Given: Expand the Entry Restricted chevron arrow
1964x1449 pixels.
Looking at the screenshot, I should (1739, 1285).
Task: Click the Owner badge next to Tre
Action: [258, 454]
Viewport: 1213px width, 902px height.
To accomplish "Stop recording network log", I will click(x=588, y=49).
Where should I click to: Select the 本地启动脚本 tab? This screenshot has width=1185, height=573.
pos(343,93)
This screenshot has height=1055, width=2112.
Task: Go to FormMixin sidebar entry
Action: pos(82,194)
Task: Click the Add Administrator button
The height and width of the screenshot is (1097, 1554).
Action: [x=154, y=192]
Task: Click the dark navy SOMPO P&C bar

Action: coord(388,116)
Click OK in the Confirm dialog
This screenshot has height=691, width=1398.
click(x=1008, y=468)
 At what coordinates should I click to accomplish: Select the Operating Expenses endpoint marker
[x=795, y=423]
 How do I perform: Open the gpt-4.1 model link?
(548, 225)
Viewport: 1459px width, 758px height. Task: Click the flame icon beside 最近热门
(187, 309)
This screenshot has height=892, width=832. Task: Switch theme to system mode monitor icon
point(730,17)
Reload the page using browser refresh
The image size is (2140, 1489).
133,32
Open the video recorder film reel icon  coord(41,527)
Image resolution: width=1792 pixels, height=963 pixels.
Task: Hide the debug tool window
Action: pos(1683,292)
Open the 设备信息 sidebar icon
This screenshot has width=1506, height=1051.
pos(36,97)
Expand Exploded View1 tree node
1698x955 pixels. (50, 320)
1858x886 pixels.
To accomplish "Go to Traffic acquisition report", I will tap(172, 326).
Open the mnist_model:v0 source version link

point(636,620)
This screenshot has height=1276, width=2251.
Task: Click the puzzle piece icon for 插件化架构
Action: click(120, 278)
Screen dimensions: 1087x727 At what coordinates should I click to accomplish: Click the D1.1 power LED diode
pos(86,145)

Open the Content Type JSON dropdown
+ + + +
### WHAT NEEDS TO BE DONE
Copy out precisely those lines which run from the one containing "Open the mnist_model:v0 source version link" to the end of the material.

### OUTPUT BELOW
Open the mnist_model:v0 source version link

point(636,620)
This screenshot has height=1276, width=2251.
Task: Click the puzzle piece icon for 插件化架构
Action: click(120, 278)
Screen dimensions: 1087x727 At what coordinates should I click to accomplish: Click the D1.1 power LED diode
pos(86,145)

Open the Content Type JSON dropdown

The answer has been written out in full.